Mourning The Loss of The Fezzy Romance This Hot Girl Summer

TW: sex, drugs, alcohol use

Despite the ever-present pandemic looming over us like a contagious cloud, ‘Hot Girl Summer’ remains the phrase on every twenty-something’s lips. Loosely defined, it encourages a season of fun, freedom, and potentially sexual promiscuity (exercised responsibly, ofc). It supports everything from being single and ready to mingle, to working hard and making those P’s – the only prerequisite being that you commit to embodying the hottest and most self-assured version of yourself throughout any and all of these activities.

Hot Girl Summer, as demonstrated so casually by the Health Secretary Matt Hancock-up, is therefore very much alive and well for 2021, but there’s one normally guaranteed event in every Hot Girl’s calendar that looks to be postponed for yet another year: the Fezzy Romance. A colder, wetter and much less sexy sister of the Holiday Romance, the Fezzy Romance is nevertheless a highly reliable occasion that gets wheeled up year upon year. Even in times of drought, even in years of bad break-ups or dodgy fringes, the Fezzy Fling will never let you down in its consistency or ease of procurement.
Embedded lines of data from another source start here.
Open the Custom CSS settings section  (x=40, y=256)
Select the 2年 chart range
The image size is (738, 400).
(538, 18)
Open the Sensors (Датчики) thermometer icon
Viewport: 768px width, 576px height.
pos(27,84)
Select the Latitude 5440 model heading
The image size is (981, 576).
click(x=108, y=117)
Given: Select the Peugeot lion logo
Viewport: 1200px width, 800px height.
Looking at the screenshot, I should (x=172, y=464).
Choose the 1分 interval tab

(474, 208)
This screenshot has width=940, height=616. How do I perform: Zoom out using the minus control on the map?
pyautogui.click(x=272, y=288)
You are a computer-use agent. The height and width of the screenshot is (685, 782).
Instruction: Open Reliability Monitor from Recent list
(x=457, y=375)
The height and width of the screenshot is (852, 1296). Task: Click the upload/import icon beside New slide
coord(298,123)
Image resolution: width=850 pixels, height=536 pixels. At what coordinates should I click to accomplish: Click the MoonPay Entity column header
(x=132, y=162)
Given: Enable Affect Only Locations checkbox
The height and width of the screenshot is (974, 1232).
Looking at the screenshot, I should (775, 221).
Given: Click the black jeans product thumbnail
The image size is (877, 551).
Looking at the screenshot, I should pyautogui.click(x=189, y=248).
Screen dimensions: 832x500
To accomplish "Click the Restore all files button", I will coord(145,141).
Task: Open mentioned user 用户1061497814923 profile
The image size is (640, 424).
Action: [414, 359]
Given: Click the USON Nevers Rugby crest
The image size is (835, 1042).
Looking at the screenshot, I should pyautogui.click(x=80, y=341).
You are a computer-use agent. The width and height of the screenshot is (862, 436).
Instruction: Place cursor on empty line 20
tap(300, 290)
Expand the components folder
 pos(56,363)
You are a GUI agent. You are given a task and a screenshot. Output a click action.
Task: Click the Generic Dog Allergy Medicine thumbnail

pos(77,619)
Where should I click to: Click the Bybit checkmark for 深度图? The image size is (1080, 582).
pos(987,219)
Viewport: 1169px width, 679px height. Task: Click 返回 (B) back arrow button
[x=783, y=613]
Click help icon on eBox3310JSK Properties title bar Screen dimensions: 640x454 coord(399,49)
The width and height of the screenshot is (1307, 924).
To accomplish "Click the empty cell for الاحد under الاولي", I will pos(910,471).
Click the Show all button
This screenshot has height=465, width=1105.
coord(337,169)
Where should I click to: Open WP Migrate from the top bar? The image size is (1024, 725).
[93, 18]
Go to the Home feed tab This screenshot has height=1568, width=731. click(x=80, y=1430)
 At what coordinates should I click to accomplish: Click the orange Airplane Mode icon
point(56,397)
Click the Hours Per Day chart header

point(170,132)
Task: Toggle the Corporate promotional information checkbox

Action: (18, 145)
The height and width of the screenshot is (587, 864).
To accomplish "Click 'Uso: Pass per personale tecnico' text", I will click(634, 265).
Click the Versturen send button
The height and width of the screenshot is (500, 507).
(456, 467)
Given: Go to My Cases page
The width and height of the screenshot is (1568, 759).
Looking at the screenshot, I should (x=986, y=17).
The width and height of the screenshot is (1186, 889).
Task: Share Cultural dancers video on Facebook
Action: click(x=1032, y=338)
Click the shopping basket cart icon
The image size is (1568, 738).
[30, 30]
As it looks more and more unlikely that most UK-based festivals will go ahead, their absence is one small loss for dance culture, one big loss for Hot Girls and their to-do lists everywhere.

What makes the Fezzy Romance so special? Aside from the obvious combination of alcohol and narcotics graciously lowering everyone’s standards so that they’ll happily do the dirty (quite literally) with strangers who haven’t washed in three days, festivals hold a certain magic not only reliant on mushrooms. The moment you breeze through security and begin the trek through the campsite, you shed your worldly responsibilities like a skin. The first drink is a baptism of freedom, the first dance a restoration to your animalistic ancestors. Where else is passion more likely to burn than in a forest under some stars, soundtracked by a distant house beat and to choruses of ‘oi fuck off’?

If rolling around a field in the moonlight as waves of euphoria crash over you sounds enjoyable, then you would be correct. But don’t assume all encounters are created equally. The takeaway might be very good (VIP wristband for rest of the weekend) or less good (chlamydia). There’s also the small but significant issue of sex in a tent, which might have you feeling like a piece of IKEA flatpack furniture someone’s desperately trying to unpack and assemble. In the dark. With no instructions. And with only a hammer.

The thing with the Fezzy Fling, and why it’s so well suited to the Summer of Love, is that it’s perfect in its impermanence. It’s a moment in time, a blink of hedonism in your otherwise (relatively) well-behaved existence. The festival bubble bursts very quickly after its creation, somewhere between packing up your tent and the Burger King at Leigh Delamere, and you’d be foolish – misguided – to think your new-found love will make it with you beyond the end of your weeklong comedown. Anything promised with wide-eyes and sweaty palms past Day 1 should be immediately disregarded - after all, he was wearing a pirate hat and a cape made of rainbows. Always remember - a fezzy boyfriend is not for life, he’s just for the weekend.

If you’re one of the fortunate few who do make it to a festival this year – go forth and blessed be thy Fezzy Romance; make very questionable life choices that earn you a nickname for the next 5-10 years. For the rest of us, the fezzy part may be off the cards, but Hot Girl Summer lives on. I encourage you to live your truth, be your best and most viciously attractive self, and remember that if actual Matt Shamcock can get him some, then you are more than worthy of cleaning up at Box Park. Stay strong, my fezzy lovers, and believe we’ll be back folded up in the corner of a tent very soon.